Distributed Systems
Leader election: multiple-choice review
Six questions that cut across the whole unit. Each mirrors a call you make in a real incident — not a definition to recite, but a safety argument to defend when a leader pauses, a partition heals, or two nodes both claim the crown.
Confirm you can connect why we elect a leader, how Raft elects one safely, why a lease is a claim about untrustworthy clocks, and why only a resource-enforced fencing token closes the split-brain window.
A leader holds a 10s lease and writes to object storage; you have observed multi-second GC pauses. Which mitigation actually closes the stale-write window, not just narrows it?
Why does Raft draw each follower's election timeout randomly from roughly 150–300 ms instead of using one fixed value?
A senior says 'a lease does not bound how long a paused leader keeps believing it leads.' What is the precise reason, and the consequence?
Your team adds fencing tokens: the lock service hands out strictly increasing numbers and the leader stamps every write with its token. Incidents continue. What is the most likely gap?
A 5-node cluster splits 3-2 by a network partition. How does a correct quorum-based election protocol behave, and why?
You need 'run this cron on exactly one host' and reach for a distributed lock. A reviewer warns the lock alone is not enough for correctness. What is the missing piece?

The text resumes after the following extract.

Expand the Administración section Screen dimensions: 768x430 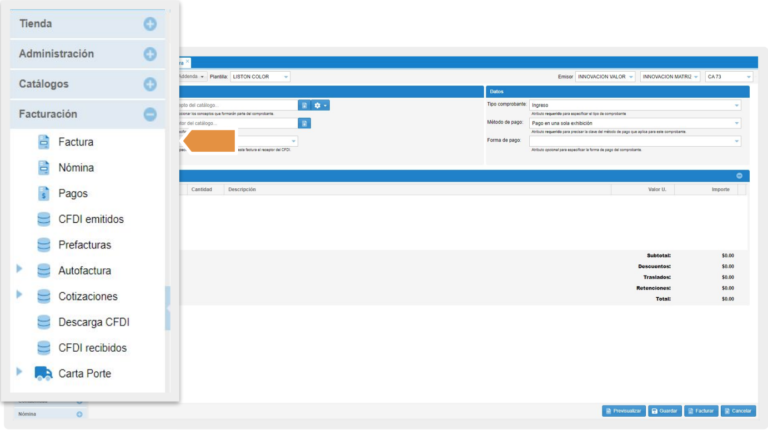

The through-line of the unit is one decision tree: elect a single leader to serialize writes (Raft uses terms plus randomized 150–300 ms timeouts to elect one safely), hold leadership as a lease that the coordinator can expire — but never trust that a paused leader knows it lost the lease. A partition is handled by quorum (only the majority leads); a pause is handled by a monotonic fencing token that the protected resource itself enforces. Elect for liveness, fence for safety — and remember a bare lock or lease without resource-side token checking buys you nothing against a stale write.